- [What to produce]
The entries are to be given again in full. Every word must match.

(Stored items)
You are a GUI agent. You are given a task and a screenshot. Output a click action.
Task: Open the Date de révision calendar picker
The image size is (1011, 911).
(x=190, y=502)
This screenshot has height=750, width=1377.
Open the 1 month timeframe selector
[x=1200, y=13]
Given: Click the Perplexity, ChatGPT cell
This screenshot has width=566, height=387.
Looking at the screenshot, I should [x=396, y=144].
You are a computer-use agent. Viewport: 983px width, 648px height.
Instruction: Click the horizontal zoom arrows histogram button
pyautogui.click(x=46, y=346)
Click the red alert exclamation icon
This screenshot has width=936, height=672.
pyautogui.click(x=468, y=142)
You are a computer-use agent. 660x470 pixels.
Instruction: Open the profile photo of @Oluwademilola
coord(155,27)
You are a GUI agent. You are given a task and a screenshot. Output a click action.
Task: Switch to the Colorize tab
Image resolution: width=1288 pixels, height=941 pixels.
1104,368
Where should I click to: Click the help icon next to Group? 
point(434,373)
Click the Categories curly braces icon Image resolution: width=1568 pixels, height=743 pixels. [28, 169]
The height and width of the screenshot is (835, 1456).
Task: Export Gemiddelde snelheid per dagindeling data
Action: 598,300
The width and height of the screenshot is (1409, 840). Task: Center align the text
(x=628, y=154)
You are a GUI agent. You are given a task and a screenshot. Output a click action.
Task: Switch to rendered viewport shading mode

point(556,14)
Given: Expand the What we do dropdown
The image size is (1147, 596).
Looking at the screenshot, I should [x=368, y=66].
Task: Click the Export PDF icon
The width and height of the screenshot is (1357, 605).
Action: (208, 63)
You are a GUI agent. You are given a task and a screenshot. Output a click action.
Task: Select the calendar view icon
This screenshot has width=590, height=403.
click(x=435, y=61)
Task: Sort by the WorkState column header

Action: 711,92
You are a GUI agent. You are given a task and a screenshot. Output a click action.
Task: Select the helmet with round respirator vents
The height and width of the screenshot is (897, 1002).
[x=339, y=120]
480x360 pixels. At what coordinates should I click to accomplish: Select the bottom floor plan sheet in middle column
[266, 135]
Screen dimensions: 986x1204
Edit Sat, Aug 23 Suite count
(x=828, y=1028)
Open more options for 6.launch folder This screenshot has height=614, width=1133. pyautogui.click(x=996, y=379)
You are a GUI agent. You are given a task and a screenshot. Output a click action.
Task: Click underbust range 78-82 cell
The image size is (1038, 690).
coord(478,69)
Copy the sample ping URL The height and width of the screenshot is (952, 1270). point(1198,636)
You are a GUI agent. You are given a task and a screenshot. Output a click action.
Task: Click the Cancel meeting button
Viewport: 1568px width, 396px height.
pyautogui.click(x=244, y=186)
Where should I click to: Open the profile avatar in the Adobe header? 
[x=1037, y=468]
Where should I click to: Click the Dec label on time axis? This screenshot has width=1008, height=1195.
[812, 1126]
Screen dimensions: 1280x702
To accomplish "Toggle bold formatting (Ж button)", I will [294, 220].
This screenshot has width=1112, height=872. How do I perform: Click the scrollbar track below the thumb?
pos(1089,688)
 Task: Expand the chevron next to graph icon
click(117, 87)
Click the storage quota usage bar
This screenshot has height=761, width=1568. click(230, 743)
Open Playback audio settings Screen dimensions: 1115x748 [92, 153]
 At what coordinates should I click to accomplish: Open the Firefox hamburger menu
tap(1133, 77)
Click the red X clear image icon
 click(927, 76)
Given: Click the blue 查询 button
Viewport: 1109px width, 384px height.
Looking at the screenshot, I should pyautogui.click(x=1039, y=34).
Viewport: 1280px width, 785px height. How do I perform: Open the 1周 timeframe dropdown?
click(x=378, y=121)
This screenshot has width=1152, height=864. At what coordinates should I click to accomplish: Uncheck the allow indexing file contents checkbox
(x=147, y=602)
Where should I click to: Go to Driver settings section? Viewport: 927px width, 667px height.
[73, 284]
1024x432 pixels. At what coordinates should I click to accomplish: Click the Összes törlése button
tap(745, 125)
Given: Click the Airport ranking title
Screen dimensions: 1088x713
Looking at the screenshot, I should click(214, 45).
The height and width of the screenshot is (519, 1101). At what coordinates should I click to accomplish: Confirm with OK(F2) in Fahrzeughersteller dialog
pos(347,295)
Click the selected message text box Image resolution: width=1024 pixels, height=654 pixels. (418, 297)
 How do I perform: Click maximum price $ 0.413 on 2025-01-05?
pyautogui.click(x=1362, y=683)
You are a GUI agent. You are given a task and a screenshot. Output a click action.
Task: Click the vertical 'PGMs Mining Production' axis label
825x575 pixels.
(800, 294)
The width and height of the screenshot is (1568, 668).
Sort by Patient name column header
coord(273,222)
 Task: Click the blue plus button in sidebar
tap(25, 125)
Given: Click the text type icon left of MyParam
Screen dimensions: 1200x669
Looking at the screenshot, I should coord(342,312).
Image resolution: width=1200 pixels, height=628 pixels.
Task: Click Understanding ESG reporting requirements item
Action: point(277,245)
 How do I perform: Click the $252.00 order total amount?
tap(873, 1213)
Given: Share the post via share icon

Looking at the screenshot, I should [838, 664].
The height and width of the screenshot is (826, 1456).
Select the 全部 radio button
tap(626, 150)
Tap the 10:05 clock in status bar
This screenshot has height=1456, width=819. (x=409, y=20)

- [Exercise solution]
You are a GUI agent. You are given a task and a screenshot. Output a click action.
Task: Open the Date de révision calendar picker
The image size is (1011, 911).
(x=190, y=502)
This screenshot has height=750, width=1377.
Open the 1 month timeframe selector
[x=1200, y=13]
Given: Click the Perplexity, ChatGPT cell
This screenshot has width=566, height=387.
Looking at the screenshot, I should [x=396, y=144].
You are a computer-use agent. Viewport: 983px width, 648px height.
Instruction: Click the horizontal zoom arrows histogram button
pyautogui.click(x=46, y=346)
Click the red alert exclamation icon
This screenshot has width=936, height=672.
pyautogui.click(x=468, y=142)
You are a computer-use agent. 660x470 pixels.
Instruction: Open the profile photo of @Oluwademilola
coord(155,27)
You are a GUI agent. You are given a task and a screenshot. Output a click action.
Task: Switch to the Colorize tab
Image resolution: width=1288 pixels, height=941 pixels.
1104,368
Where should I click to: Click the help icon next to Group? 
point(434,373)
Click the Categories curly braces icon Image resolution: width=1568 pixels, height=743 pixels. [28, 169]
The height and width of the screenshot is (835, 1456).
Task: Export Gemiddelde snelheid per dagindeling data
Action: 598,300
The width and height of the screenshot is (1409, 840). Task: Center align the text
(x=628, y=154)
You are a GUI agent. You are given a task and a screenshot. Output a click action.
Task: Switch to rendered viewport shading mode

point(556,14)
Given: Expand the What we do dropdown
The image size is (1147, 596).
Looking at the screenshot, I should [x=368, y=66].
Task: Click the Export PDF icon
The width and height of the screenshot is (1357, 605).
Action: (208, 63)
You are a GUI agent. You are given a task and a screenshot. Output a click action.
Task: Select the calendar view icon
This screenshot has width=590, height=403.
click(x=435, y=61)
Task: Sort by the WorkState column header

Action: 711,92
You are a GUI agent. You are given a task and a screenshot. Output a click action.
Task: Select the helmet with round respirator vents
The height and width of the screenshot is (897, 1002).
[x=339, y=120]
480x360 pixels. At what coordinates should I click to accomplish: Select the bottom floor plan sheet in middle column
[266, 135]
Screen dimensions: 986x1204
Edit Sat, Aug 23 Suite count
(x=828, y=1028)
Open more options for 6.launch folder This screenshot has height=614, width=1133. pyautogui.click(x=996, y=379)
You are a GUI agent. You are given a task and a screenshot. Output a click action.
Task: Click underbust range 78-82 cell
The image size is (1038, 690).
coord(478,69)
Copy the sample ping URL The height and width of the screenshot is (952, 1270). point(1198,636)
You are a GUI agent. You are given a task and a screenshot. Output a click action.
Task: Click the Cancel meeting button
Viewport: 1568px width, 396px height.
pyautogui.click(x=244, y=186)
Where should I click to: Open the profile avatar in the Adobe header? 
[x=1037, y=468]
Where should I click to: Click the Dec label on time axis? This screenshot has width=1008, height=1195.
[812, 1126]
Screen dimensions: 1280x702
To accomplish "Toggle bold formatting (Ж button)", I will [294, 220].
This screenshot has width=1112, height=872. How do I perform: Click the scrollbar track below the thumb?
pos(1089,688)
 Task: Expand the chevron next to graph icon
click(117, 87)
Click the storage quota usage bar
This screenshot has height=761, width=1568. click(230, 743)
Open Playback audio settings Screen dimensions: 1115x748 [92, 153]
 At what coordinates should I click to accomplish: Open the Firefox hamburger menu
tap(1133, 77)
Click the red X clear image icon
 click(927, 76)
Given: Click the blue 查询 button
Viewport: 1109px width, 384px height.
Looking at the screenshot, I should pyautogui.click(x=1039, y=34).
Viewport: 1280px width, 785px height. How do I perform: Open the 1周 timeframe dropdown?
click(x=378, y=121)
This screenshot has width=1152, height=864. At what coordinates should I click to accomplish: Uncheck the allow indexing file contents checkbox
(x=147, y=602)
Where should I click to: Go to Driver settings section? Viewport: 927px width, 667px height.
[73, 284]
1024x432 pixels. At what coordinates should I click to accomplish: Click the Összes törlése button
tap(745, 125)
Given: Click the Airport ranking title
Screen dimensions: 1088x713
Looking at the screenshot, I should click(214, 45).
The height and width of the screenshot is (519, 1101). At what coordinates should I click to accomplish: Confirm with OK(F2) in Fahrzeughersteller dialog
pos(347,295)
Click the selected message text box Image resolution: width=1024 pixels, height=654 pixels. (418, 297)
 How do I perform: Click maximum price $ 0.413 on 2025-01-05?
pyautogui.click(x=1362, y=683)
You are a GUI agent. You are given a task and a screenshot. Output a click action.
Task: Click the vertical 'PGMs Mining Production' axis label
825x575 pixels.
(800, 294)
The width and height of the screenshot is (1568, 668).
Sort by Patient name column header
coord(273,222)
 Task: Click the blue plus button in sidebar
tap(25, 125)
Given: Click the text type icon left of MyParam
Screen dimensions: 1200x669
Looking at the screenshot, I should coord(342,312).
Image resolution: width=1200 pixels, height=628 pixels.
Task: Click Understanding ESG reporting requirements item
Action: point(277,245)
 How do I perform: Click the $252.00 order total amount?
tap(873, 1213)
Given: Share the post via share icon

Looking at the screenshot, I should [838, 664].
The height and width of the screenshot is (826, 1456).
Select the 全部 radio button
tap(626, 150)
Tap the 10:05 clock in status bar
This screenshot has height=1456, width=819. (x=409, y=20)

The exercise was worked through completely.